Pfizer has been working since September 2021 on the development of an mRNA vaccine against influenza³. The advantage of such a vaccine, as stated by the company, would be that it could be produced quickly to cope with the rapid mutations that affect influenza viruses. The article⁴ published in the New England Journal of Medicine (NEJM) concerns the phase 3 clinical trial, the last stage before a possible marketing authorisation application⁵.

After presenting the “vaccine” that Pfizer is working on, we will look at the flaws in this phase 3 trial and the data discarded by Pfizer in the dedicated article. We will therefore question the validity of this trial. A critical eye is needed, as mRNA is a new industrial biotechnology production platform that is regularly cited as an example to be promoted in agriculture and medicine. In the latter field, the European Commission’s proposal for a “Biotech Regulation” seeks precisely to open the doors wider to biotechnology in medicine⁶. However, the results we will discuss show that with this type of vaccine, we are moving closer to a form of medicine that generates additional risks rather than benefits.

A quadrivalent messenger RNA vaccine

For the development of seasonal influenza vaccines, regardless of how they are manufactured (messenger RNA or otherwise), the World Health Organisation (WHO) issues annual recommendations on the circulating strains to be taken into account for vaccine production⁷. The vaccine can be, for example, trivalent or quadrivalent, depending on the number of recommended virus strains. The mRNA vaccine in the Pfizer trial is quadrivalent, meaning that it is designed to combat four virus strains: two A strains (A/H3N2 and A/H1N1) and two B strains (B/Yamagata and B/Victoria)⁸.

The mRNA in the Pfizer vaccine is a mixture of the four genetically modified viral mRNAs. Each of these injected mRNAs should enable the synthesis of a modified viral haemagglutinin (viral protein chosen as an antigen) specific to each of the four selected virus strains. The genetic modifications made to the mRNA molecules are similar to those made to the anti-Covid mRNA vaccine to optimise its action: stabilising it to evade the immune system. These mRNAs are encapsulated in lipid nanoparticles, as in the anti-Covid vaccine. However, this vaccine with four genetic mRNA constructs is, in fact, much more complex than the mRNA vaccine against Covid.

Omission or minimisation of data

The published article gives the results deemed positive by Pfizer concerning the action of its vaccine in 18-64 year olds, but does not include the results for people aged 65 and over, an age group that is nevertheless heavily affected by seasonal flu.
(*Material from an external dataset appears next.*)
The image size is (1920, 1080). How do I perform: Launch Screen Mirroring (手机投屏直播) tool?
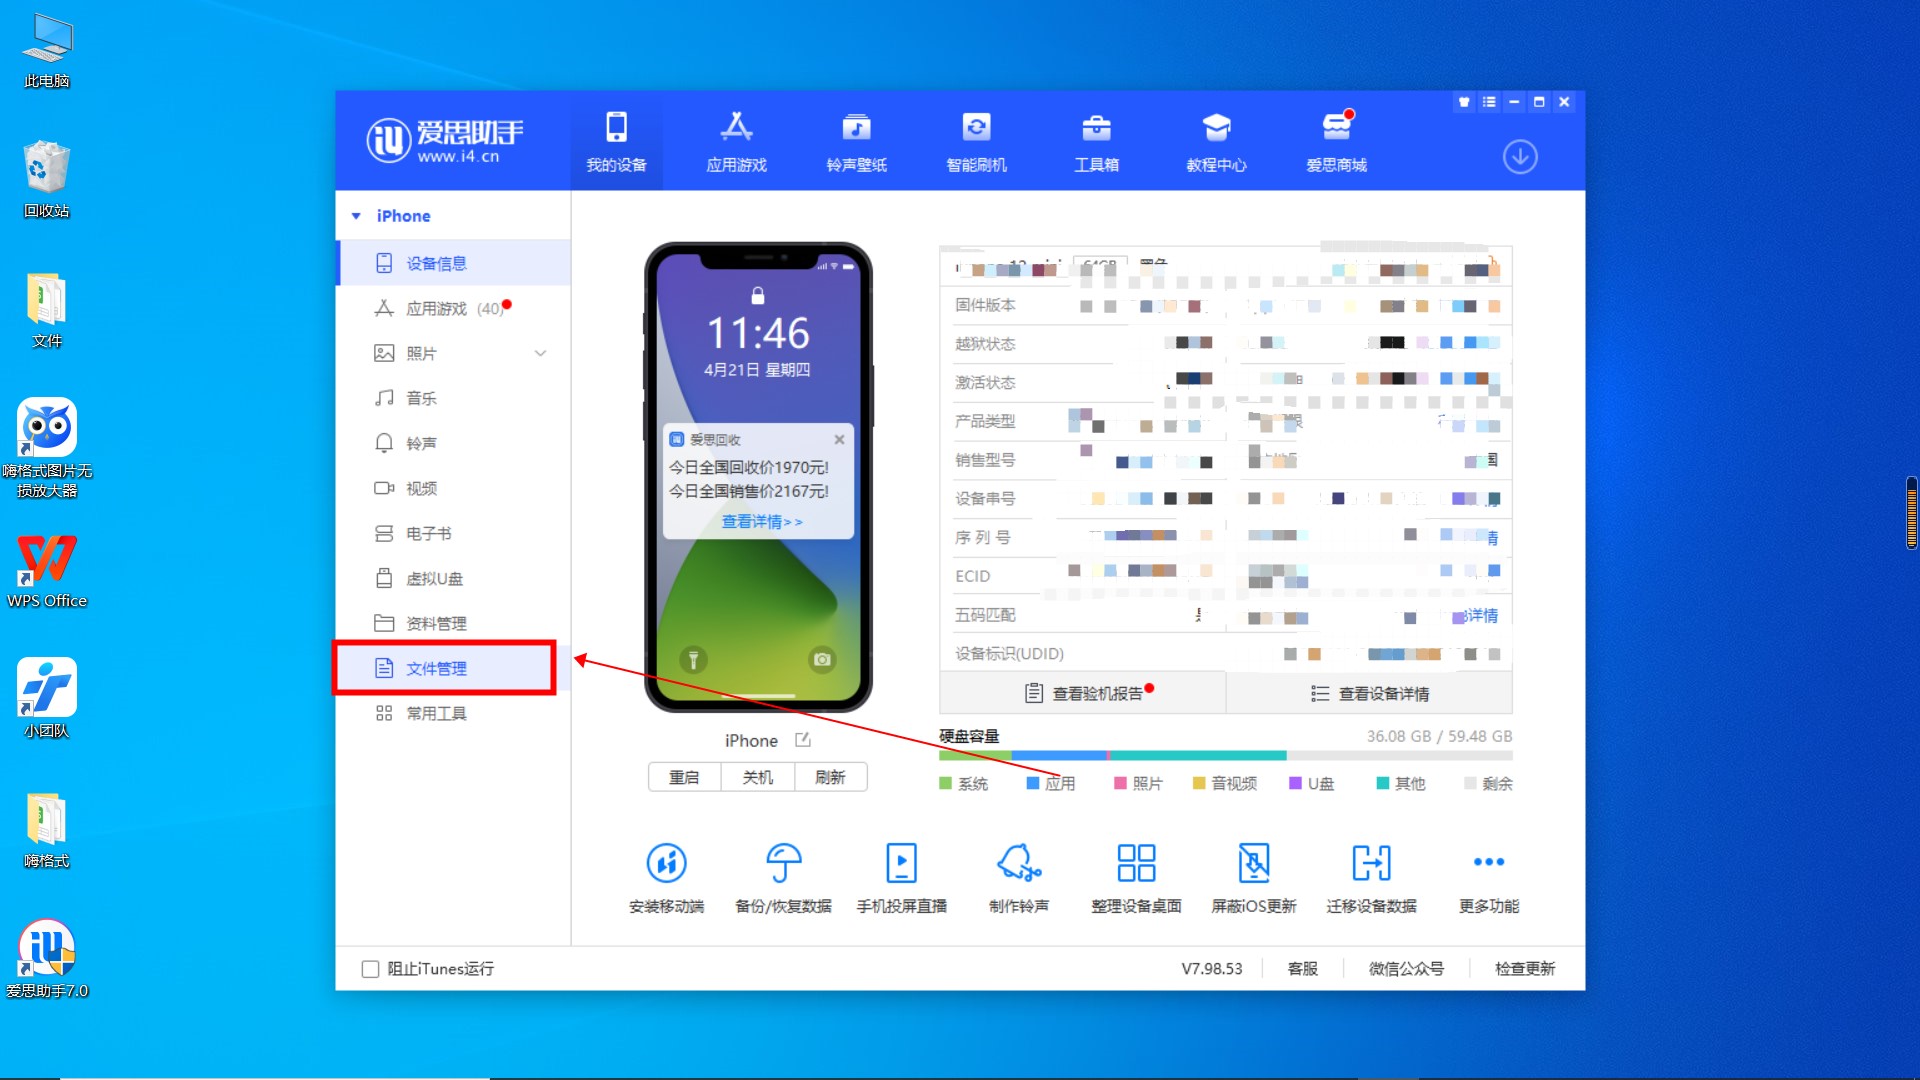point(901,863)
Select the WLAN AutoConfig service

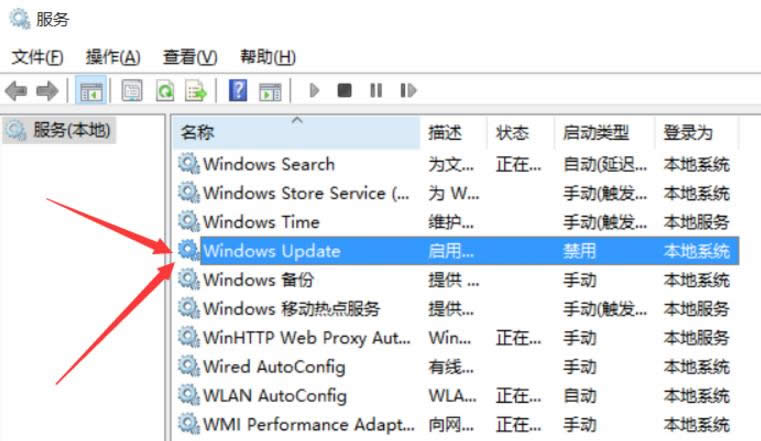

However, this age group represented 60% of the participants in the overall Phase 3 trial involving all adults aged 18 and over, as shown on the ClinicalTrials.gov website⁹.

Based on the complete data on ClinicalTrials.gov, some independent experts (epidemiologists, microbiologists, physicians, pharmacologists) have calculated that, compared to the conventional inactivated influenza vaccine¹⁰, seniors experienced an 8% increase in serious adverse events, an 80% increase in non-serious adverse events, +129% acute renal injury, unspecified (16 vs. 7), +184% acute respiratory failure (17 vs. 6), and low but slightly higher all-cause mortality¹¹. The complete data show a comprehensive picture of results, particularly for adverse effects in people aged 65 and over, which the NEJM article does not mention.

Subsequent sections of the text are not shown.